It has been a long time since I was here. Some of that was because things were good, some is because I thought it was a lost cause. We had our asset division together and I had retained an atty. History: W - 34, H - 34, Met 8/90, Married 8/92, Kids 8/94, 10/97, 3/99, built dream home 2/00, first DB stop 2/02, W moved out 11/04, W moved back in 3/12/05

I pray some old veterans are still here and remember me. Here is the latest. After moving out without any mutual discussion 5 months prior she had a change of heart and decided she loved me again a week ago. She said she realized that she could never replace me and if I was on the market would get picked up in a minute. She caught wind that I was becoming friends with a H.S. friend of hers because she was watching my boys. Totally platonic, she works for a client of mine and our kids are in the same grade. Beautiful woman, smart, true sweetheart, the whole package. Happens to be seperated too. My W all of a sudden wanted to move back in and loved me more than ever. Coincidence, I don't think so. My LF made me realize there were good woman out there that would appreciate me. Brought back my confidence and put a spring in my step.
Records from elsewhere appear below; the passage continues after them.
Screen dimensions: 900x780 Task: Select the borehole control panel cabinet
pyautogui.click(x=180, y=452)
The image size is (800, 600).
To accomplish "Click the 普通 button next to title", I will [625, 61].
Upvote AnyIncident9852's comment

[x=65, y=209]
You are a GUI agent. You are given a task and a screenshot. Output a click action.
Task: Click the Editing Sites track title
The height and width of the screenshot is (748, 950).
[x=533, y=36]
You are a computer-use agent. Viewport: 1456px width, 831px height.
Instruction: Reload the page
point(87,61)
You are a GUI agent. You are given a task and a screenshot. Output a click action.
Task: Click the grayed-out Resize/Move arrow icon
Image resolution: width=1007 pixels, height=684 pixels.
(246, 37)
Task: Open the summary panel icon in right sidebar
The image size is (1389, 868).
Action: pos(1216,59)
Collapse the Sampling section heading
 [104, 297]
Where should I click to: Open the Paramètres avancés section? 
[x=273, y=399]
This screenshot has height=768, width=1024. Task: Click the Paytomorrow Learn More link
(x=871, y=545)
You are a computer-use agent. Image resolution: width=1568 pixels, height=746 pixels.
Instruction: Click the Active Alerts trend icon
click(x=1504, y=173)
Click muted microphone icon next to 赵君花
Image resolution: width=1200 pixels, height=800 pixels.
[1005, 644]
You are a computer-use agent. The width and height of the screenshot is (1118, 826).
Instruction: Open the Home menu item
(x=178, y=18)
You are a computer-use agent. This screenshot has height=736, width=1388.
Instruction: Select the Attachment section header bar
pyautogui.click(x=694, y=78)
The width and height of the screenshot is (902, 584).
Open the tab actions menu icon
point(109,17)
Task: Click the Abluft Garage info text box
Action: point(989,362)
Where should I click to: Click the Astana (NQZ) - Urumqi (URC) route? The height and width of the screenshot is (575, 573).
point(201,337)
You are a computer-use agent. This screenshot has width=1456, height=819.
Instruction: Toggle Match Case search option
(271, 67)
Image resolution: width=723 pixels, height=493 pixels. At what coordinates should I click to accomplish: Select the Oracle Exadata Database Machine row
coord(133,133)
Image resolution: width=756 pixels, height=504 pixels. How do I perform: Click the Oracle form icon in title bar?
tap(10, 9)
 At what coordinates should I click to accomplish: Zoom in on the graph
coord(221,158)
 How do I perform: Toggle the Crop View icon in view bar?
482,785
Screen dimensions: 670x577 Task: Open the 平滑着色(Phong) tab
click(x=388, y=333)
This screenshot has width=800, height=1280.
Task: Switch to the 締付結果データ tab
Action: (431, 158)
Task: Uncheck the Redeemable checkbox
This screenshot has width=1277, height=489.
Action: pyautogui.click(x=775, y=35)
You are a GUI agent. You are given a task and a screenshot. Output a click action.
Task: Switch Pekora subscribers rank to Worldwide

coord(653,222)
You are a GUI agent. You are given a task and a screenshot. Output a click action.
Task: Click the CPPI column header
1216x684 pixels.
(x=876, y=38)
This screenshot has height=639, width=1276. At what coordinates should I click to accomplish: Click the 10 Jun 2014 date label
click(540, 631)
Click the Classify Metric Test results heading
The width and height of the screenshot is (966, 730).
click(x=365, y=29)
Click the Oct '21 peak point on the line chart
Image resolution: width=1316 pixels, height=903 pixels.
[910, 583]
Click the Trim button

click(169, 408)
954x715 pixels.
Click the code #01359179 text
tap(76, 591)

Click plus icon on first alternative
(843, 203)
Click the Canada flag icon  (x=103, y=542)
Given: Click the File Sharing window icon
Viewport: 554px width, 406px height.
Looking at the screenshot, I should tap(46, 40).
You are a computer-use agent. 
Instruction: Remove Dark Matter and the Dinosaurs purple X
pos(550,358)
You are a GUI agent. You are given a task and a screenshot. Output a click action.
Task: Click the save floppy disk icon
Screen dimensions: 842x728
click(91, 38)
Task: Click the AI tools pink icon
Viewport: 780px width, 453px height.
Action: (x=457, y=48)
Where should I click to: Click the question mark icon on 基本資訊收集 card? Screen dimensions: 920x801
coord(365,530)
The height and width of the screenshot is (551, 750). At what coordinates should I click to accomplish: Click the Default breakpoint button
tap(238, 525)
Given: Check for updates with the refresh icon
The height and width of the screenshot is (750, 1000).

Was happy yet shocked when my W had her epiphany. The problem is I still don't trust my W. She has been on dating sites as recently as a month ago, keeps her cell phone off at my house and will never say who called or text, has a lot of unaccounted time, etc. Do I believe her that she is "back" and assume this behavior will stop or do I request that all this stops right now? She has been very deceitful in the past and does very little to help the problem. I used monitoring software on our computer to out her activities three years ago. Now she says she needs "privacy". However my cell phone and email are open to her at any time. I use the same password for everything and told her what it was long ago. I am 100% honest with her because I have nothing to hide but she won't return that favor.

I know that I need to trust her to give our M a chance but she refuses to do anything to help in the least. My heart wants to do it but my my brain says I must be crazy. She was even lied to her C. We have the same one and it took physical evidence for the C to believe me. Now the C is totally confused as am I. My W wants to move the big items back on Thursday but I don't think I want her to do that. If she won't make more genuine efforts to be trustworthy I don't want her back. I have lived with her lies for so long and she has wore me down. I can't take it anymore. I want to try but I need honesty from her, 100%, no less. Please give me some input on how to handle this tricky sitch!!!